See, I planned on writing about my failed trip to visit an uncle's house and filling in the time with my dragging my mom into South Pasadena and seriously walking much too far in the too-hot heat, maybe in the wrong direction, looking for, of all things, YARN, preferably of the woolen variety.
But now I don't feel like writing about the trip or the wool. Life is intervening again.
My great aunt has passed away and I'm at a loss as to what to say...and maybe I'm especially weirded out as my mom mentioned her during the endless walk from where we parked to the store (10 of those LONG LA city blocks...or would that be Pasadena blocks?).
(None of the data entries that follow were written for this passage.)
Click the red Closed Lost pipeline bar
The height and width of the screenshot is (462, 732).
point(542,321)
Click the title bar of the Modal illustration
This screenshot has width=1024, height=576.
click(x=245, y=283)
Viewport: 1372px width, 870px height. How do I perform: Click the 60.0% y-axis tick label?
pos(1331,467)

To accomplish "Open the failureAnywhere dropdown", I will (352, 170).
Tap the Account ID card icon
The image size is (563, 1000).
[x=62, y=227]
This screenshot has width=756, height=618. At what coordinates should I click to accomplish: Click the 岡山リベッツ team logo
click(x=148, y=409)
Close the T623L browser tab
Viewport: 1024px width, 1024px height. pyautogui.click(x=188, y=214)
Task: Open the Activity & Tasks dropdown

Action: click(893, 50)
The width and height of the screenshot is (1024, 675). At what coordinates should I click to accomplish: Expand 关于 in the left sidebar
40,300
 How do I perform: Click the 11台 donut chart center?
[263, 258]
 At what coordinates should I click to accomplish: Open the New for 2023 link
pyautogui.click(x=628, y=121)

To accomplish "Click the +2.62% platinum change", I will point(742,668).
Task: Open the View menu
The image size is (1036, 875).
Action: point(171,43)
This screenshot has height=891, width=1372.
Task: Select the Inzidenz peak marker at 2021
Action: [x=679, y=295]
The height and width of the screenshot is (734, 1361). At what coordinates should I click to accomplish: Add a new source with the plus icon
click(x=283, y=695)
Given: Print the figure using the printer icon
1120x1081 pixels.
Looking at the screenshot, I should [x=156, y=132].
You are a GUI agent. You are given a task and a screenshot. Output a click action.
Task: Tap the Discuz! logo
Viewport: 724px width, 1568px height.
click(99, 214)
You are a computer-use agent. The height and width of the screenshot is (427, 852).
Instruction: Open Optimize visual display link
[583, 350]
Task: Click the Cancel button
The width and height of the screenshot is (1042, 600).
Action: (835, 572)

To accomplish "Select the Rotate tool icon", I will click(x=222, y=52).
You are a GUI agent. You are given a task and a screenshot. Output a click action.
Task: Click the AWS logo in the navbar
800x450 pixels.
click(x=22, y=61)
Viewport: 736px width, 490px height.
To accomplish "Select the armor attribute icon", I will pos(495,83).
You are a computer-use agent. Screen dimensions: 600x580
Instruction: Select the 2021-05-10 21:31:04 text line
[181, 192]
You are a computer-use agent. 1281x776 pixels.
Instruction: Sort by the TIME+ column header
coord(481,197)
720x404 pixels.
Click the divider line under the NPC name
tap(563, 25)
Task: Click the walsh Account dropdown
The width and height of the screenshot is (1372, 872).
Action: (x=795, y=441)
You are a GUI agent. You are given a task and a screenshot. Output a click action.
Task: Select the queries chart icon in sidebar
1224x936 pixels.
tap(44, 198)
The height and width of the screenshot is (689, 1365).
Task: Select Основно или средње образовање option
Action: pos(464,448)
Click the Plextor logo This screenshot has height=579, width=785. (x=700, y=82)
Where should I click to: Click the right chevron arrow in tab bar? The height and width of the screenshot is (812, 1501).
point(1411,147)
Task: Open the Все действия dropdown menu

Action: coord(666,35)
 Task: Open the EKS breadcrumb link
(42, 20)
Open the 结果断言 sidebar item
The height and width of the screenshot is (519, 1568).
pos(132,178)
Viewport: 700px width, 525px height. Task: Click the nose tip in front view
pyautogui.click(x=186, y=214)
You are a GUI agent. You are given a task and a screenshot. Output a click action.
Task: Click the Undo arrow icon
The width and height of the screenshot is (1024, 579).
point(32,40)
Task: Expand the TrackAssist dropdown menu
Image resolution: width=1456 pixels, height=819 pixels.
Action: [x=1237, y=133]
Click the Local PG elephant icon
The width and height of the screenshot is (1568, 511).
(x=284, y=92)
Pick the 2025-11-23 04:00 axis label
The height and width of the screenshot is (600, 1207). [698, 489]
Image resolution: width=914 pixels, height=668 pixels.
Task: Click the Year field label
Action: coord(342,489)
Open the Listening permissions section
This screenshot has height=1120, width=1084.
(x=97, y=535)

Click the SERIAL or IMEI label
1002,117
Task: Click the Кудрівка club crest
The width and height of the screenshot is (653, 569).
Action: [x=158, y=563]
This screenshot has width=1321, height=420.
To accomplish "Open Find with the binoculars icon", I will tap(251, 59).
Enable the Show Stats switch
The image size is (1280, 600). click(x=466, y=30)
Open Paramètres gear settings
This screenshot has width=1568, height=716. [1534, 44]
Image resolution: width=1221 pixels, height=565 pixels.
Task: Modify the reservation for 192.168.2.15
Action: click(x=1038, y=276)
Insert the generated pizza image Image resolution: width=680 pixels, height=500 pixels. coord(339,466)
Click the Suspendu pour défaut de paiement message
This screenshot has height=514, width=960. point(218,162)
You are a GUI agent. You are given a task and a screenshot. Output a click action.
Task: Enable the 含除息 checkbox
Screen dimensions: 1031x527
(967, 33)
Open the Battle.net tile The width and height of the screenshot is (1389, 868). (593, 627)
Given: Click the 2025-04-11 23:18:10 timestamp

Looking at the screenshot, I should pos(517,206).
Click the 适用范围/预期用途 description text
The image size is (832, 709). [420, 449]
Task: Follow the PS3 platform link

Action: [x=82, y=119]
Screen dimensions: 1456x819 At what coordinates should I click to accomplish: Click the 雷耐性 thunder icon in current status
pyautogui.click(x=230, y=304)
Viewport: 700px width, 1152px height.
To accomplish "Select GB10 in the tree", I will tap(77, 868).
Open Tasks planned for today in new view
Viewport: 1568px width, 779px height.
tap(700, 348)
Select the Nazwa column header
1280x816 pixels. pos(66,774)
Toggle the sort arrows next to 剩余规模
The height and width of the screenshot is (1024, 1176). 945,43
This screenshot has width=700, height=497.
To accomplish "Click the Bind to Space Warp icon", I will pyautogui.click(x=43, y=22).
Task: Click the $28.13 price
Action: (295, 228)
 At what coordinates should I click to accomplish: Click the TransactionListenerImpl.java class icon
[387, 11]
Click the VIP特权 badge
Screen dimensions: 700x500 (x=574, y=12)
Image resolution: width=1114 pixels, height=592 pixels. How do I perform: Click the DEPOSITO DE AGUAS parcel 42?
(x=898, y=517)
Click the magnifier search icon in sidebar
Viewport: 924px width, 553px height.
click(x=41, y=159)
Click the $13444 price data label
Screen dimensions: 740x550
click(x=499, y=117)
It was definitely a "keep quiet and listen to your mom" moment for me as I had to concentrate on not dropping from the heat.
Seriously, it's kind of a shock. My cousin just saw her last week! She was hale and hearty and now she's, um, not. No one's even sure what happened. Heart attack? Blood pressure induced? Brain aneurysm? We'll know more in a few days.
She's my dad's aunt. I haven't had a chance to talk to him about it. I know it was with her and my great uncle that my dad went to stay with when he first left home to make his fortune in the world abroad.
It's harsh, all this dying. But I suppose it's that time of year...extra stress + colder weather + older folks...all that noise. It's just...hard.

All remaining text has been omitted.